> [TRY IT]: Please reproduce every record, keeping each one exactly as written.

> [Collected data]:
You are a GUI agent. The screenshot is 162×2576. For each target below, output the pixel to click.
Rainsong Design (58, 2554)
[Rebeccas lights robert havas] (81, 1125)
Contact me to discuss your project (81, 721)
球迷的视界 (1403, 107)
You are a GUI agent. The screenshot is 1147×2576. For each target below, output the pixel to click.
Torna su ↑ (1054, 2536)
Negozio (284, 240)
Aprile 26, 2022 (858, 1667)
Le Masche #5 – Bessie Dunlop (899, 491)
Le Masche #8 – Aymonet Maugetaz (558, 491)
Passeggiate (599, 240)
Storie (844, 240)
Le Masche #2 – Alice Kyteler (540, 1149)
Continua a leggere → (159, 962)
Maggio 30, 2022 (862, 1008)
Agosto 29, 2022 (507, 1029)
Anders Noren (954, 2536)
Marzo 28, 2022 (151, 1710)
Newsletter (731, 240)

> [YOUR RESPONSE]:
You are a GUI agent. The screenshot is 162×2576. For each target below, output the pixel to click.
Rainsong Design (58, 2554)
[Rebeccas lights robert havas] (81, 1125)
Contact me to discuss your project (81, 721)
球迷的视界 (1403, 107)
You are a GUI agent. The screenshot is 1147×2576. For each target below, output the pixel to click.
Torna su ↑ (1054, 2536)
Negozio (284, 240)
Aprile 26, 2022 (858, 1667)
Le Masche #5 – Bessie Dunlop (899, 491)
Le Masche #8 – Aymonet Maugetaz (558, 491)
Passeggiate (599, 240)
Storie (844, 240)
Le Masche #2 – Alice Kyteler (540, 1149)
Continua a leggere → (159, 962)
Maggio 30, 2022 (862, 1008)
Agosto 29, 2022 (507, 1029)
Anders Noren (954, 2536)
Marzo 28, 2022 (151, 1710)
Newsletter (731, 240)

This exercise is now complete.